Hence, the party’s crusade to “eliminate” Taiwan is also an effort to extinguish hope for freedom among 1.4 billion mainland Chinese.
The machinery of disinformation and its Western proxies
To reinforce its false narrative, Beijing has spent decades cultivating a sophisticated disinformation network in the West. Its proxies include business elites entangled in Chinese markets, globalist opinion-mongers and columnists who echo CCP talking points, past and incumbent federal bureaucrats with a passion for diplomatic harmony and bilateral tranquility, blame-America-first academics, university research centers funded by the CCP’s United Front Work cash and think tanks bankrolled by corporate interests. These apologists cast Taiwan as the provocateur, its elected leaders as “reckless” and the United States as the “instigator.” This ecosystem of influence, rooted in greed, ideological sympathy, self-seeking sycophancy and willful ignorance, serves the CCP’s ultimate goal: to erode Western moral clarity and normalize authoritarian aggression.

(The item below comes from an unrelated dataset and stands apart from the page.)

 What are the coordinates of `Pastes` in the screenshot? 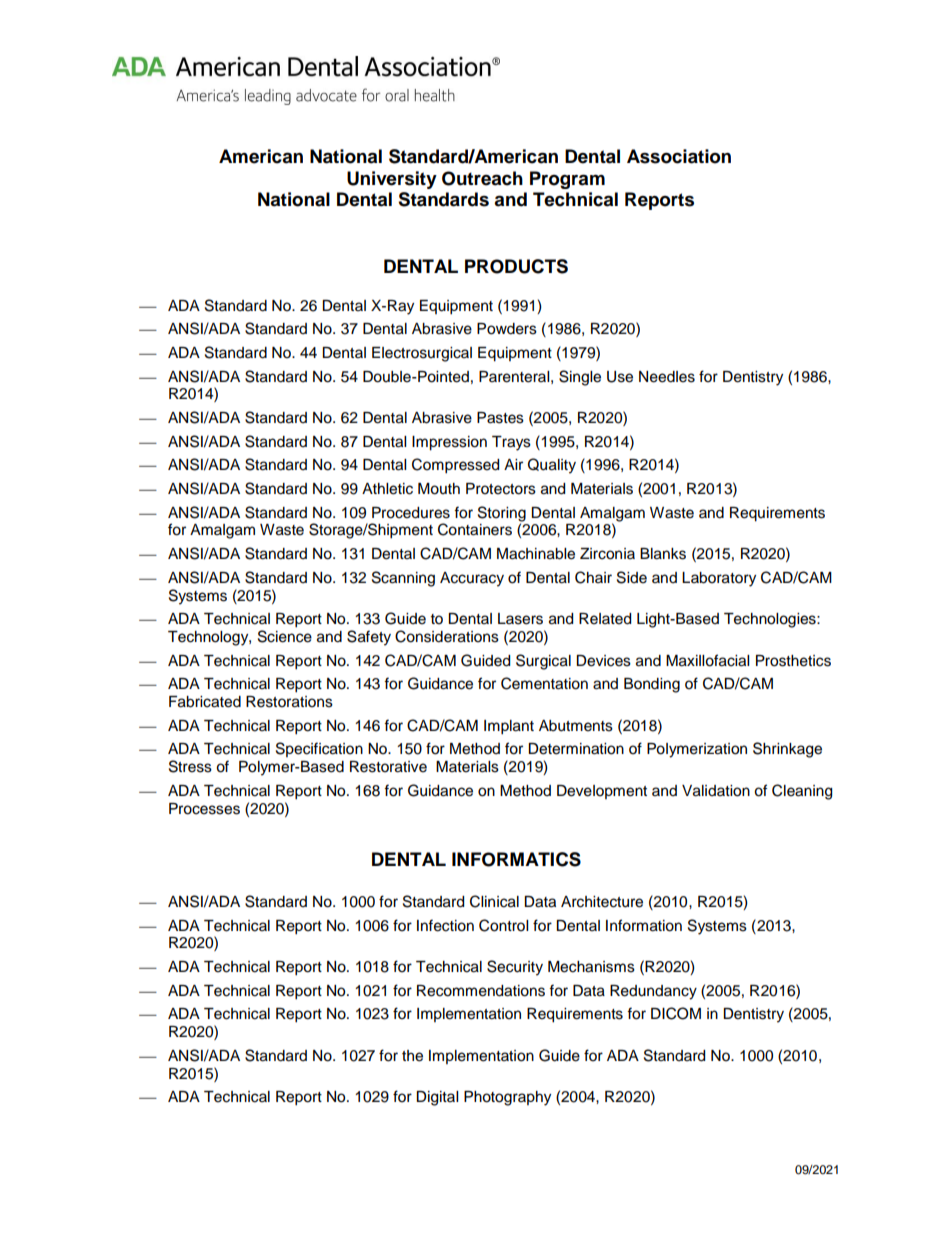 It's located at (500, 418).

The final hoax: ‘Reunification’ as imperial restoration
The word “reunification” masks a project of imperial restoration. The CCP’s claim to Taiwan is not about restoring Chinese unity but reasserting one-party dominance over all Chinese-speaking peoples. It is the same logic that drives its repression in Xinjiang, Tibet and Hong Kong: that no alternative political model may exist within the “Chinese nation.”

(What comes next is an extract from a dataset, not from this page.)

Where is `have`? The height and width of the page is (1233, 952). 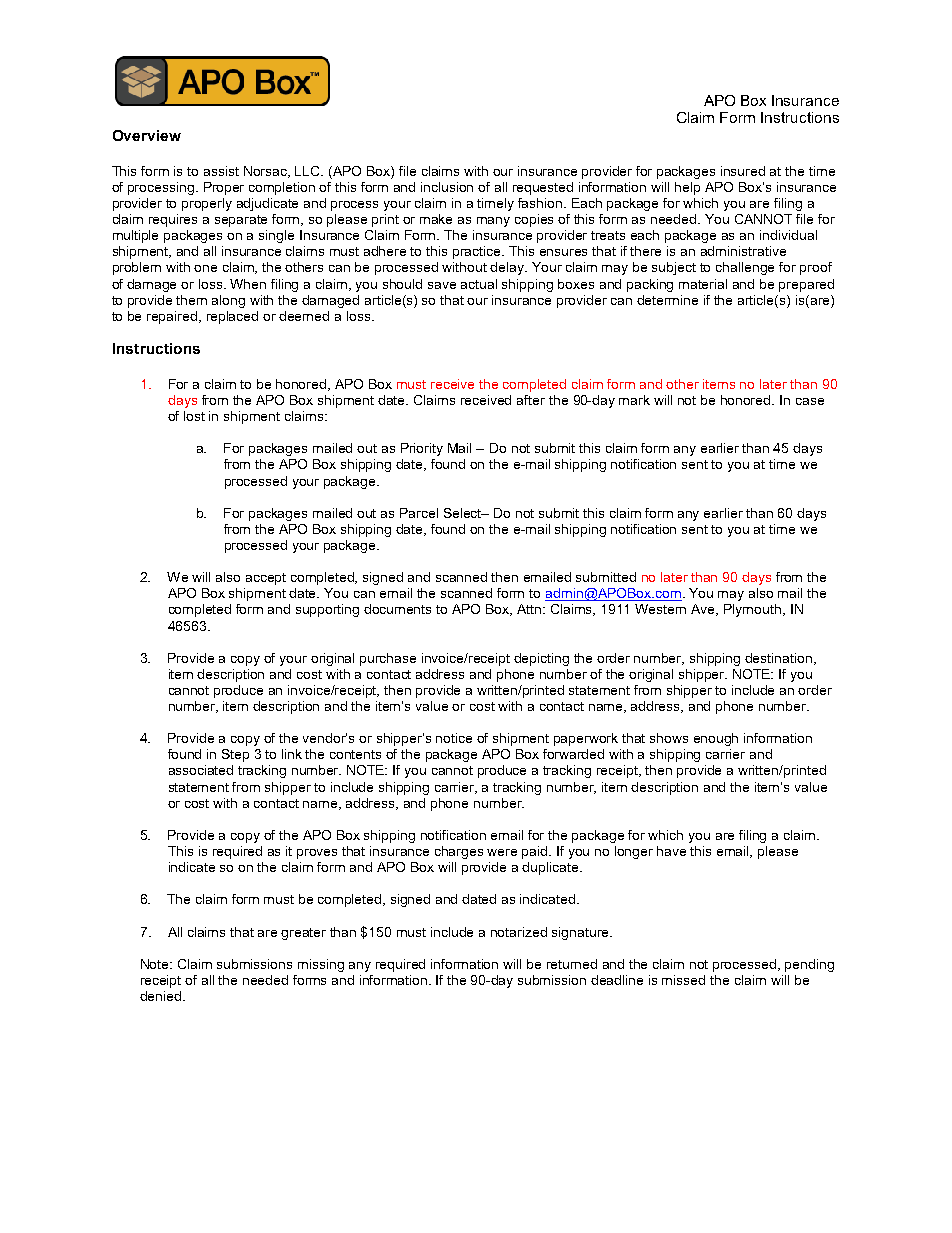 have is located at coordinates (671, 851).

“Reunification” is thus not a national project but a totalitarian one. It demands submission, not cooperation, erasure, not harmony. To call it a matter of “internal affairs” and “national reunification” is to grant legitimacy to conquest and to betray the universal principles of sovereignty and self-determination. The question before the world is not whether China and Taiwan are “one” but whether truth and tyranny can coexist.
History suggests they cannot, and that is precisely what Beijing fears most.